Should You Take Some Off The Table?

Is it time for a correction? That is the question that has been on the mind of many investors for some time now. Those who have ridden the wave since the ugly market bottom of March 2009 can afford to be worried as they weathered an uncertain recovery in the market and have generally seen their assets grow quite well. Unfortunately the fires of gloom were hot after the financial crisis with the media fanning the flames of pessimism. Therefore many late arrivers to the market may still be struggling to reestablish their previous portfolio values.

TIME
There are numerous reasons to be concerned about equity values at these levels. Just time alone without a meaningful correction (last 10% correction was in 2011) presses the case for one. Historically the market has pulled back more frequently than in recent periods According to the Wall Street Journal's Marketwatch, since 1945 there were 27 corrections and 12 bear markets during the 66+ years examined. Taken together, they indicate the market typically has taken a break about every 20 months on average. The average decline during these 27 episodes has been 13.3% and they've taken an average of 71 days to play out (just over three months).

BREADTH
Another factor signifying some concern is leadership within the markets themselves. Recent market rallies have been driven by the price increase of fewer and fewer companies. Some very popular but overvalued companies with large market capitalizations have carried the indexes. Taken together, Tesla, Netflix and Amazon, while great companies with great products and services, have built market values of over $300 Billion dollars without much, if any earnings between them. The problem with the meteoric rise is there is little in underlying earnings to cushion a fall should the market go into a correction. We call this weak breadth in the market as fewer stocks are supporting the market indices.

ECONOMY
Numerous pundits have chortled over the year that politicians don't worry about government debt because inflation will allow future generations to pay back the debt with much cheaper dollars (or other national currency). Inflation is the battle we have all been taught to fight and worry about for many years. China's investments over the years in physical commodities inflated prices to higher levels but as their growth has cooled so have commodity prices. Slowing in China has affected growth in all economies and sparked worries about deflation. Over the years we have benefitted from "Dis-inflation" with lower prices in a still growing economy. Deflation on the other hand is the lack of growth in prices and economic activity, experienced when overall demand does not meet the market's supply levels. And while consumers and businesses may benefit, some enterprises will suffer in this arena if prices remain too low for too long. Analysts had been expecting a recovery in growth in the second half of the year but that is now less certain as falling prices may be signaling slower economic growth. Hopefully the low cost benefits will kick in and stimulate our consumer driven economy.

SENTIMENT/MOMENTUM
Investors in the market since the financial crisis weathered historical levels of uncertainty and have been rewarded in the recovery. As higher valuations make stocks a bit less attractive momentum factors have come into play where chart readers gauge the strength of stocks not so much by fundamentals but by rate of change in the stock price. Chasing stock prices that are "acting well" relative to the market but devoid of any fundamental backstop can lead an investor into holdings that may not end well when enthusiasm subsides. As discussed in earlier paragraphs these momentum stocks have been carrying the market averages. Normally this type of investment euphoria occurs when investors are giddy with excitement for the market. This is not true today as investors are much less optimistic than in other similar periods. Less investor euphoria may point to available reserves for future market advances. Corrections can be arbitrary in timing and unpredictable but more likely when stock prices are higher and uncertainty is in the air. So overall there are reasons to be concerned about the market and we have been sitting on reserves (some say for too long) looking for opportunities that a market correction and volatility within weak sectors may provide.

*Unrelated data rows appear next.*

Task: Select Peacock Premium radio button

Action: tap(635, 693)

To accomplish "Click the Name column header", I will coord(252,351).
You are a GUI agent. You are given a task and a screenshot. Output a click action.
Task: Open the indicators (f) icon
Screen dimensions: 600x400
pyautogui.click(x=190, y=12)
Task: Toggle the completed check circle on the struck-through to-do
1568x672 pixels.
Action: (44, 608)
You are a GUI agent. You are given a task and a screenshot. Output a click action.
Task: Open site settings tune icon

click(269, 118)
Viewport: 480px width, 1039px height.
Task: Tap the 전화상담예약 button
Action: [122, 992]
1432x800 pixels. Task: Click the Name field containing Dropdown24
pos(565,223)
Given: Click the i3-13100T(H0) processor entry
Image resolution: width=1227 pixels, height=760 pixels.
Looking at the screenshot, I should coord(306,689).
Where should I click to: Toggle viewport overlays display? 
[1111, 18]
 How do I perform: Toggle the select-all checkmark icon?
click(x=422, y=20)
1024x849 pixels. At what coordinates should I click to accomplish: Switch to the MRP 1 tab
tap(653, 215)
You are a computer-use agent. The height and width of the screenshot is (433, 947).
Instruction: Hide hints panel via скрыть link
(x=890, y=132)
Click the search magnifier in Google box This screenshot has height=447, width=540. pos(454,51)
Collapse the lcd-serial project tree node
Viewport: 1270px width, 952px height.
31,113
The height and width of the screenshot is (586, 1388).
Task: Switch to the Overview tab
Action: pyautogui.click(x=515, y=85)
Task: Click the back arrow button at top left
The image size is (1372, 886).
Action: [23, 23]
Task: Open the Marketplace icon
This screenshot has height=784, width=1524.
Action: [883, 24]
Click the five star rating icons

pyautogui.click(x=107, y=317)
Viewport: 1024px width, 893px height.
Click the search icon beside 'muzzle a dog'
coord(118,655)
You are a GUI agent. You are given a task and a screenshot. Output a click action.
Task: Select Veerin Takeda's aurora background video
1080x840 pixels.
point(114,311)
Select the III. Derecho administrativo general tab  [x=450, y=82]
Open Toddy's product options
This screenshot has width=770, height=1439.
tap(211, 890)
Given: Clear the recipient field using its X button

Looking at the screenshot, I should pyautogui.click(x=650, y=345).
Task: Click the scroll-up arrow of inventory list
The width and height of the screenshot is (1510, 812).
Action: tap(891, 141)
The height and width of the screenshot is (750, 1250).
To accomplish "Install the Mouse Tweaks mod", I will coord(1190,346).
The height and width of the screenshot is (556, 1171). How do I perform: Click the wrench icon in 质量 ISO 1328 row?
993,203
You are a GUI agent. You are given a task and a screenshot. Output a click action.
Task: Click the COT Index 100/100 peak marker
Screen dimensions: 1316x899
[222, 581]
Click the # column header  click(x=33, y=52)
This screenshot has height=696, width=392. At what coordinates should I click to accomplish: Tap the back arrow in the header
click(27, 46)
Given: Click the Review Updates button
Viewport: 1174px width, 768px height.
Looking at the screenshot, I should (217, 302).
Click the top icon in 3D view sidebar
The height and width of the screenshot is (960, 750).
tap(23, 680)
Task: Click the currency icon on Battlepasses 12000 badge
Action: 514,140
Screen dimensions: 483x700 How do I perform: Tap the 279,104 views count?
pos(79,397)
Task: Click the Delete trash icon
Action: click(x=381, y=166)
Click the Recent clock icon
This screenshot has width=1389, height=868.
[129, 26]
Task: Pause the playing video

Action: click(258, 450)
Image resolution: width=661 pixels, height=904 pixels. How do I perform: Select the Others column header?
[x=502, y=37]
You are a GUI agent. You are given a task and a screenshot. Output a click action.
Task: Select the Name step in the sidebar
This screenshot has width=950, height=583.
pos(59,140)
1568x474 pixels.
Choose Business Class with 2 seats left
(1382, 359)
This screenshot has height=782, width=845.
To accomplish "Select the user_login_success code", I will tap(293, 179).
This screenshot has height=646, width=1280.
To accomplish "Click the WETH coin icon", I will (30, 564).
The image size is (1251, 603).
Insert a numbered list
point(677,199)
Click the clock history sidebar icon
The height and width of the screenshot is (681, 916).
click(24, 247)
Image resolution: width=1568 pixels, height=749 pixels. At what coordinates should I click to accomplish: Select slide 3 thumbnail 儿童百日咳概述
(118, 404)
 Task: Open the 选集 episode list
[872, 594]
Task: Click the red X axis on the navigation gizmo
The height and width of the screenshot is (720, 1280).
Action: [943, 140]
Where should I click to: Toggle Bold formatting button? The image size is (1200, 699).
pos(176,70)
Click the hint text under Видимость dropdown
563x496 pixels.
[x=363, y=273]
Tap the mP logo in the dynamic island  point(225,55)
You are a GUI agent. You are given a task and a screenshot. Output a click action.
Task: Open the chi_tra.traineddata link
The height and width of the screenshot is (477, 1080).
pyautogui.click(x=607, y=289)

The information provided in this report should not be considered a recommendation to purchase or sell any particular security. There is no assurance that any securities listed herein will remain in an account's portfolio at the time you receive this report. It should not be assumed that any of the securities holdings listed were or will prove to be profitable, or that the investment recommendations or decisions we make in the future will be profitable. In addition we do necessarily agree with or endorse any outside commentary within this newsletter. If you have received this electronic transmission in error, please notify us by telephone (937) 428-9700 or by electronic mail [email protected]. Link to outside commentary: http://www.raymondjames.com/inv_strat.htm Tillar-Wenstrup Advisors LLC does not necessarily agree with outside commentary.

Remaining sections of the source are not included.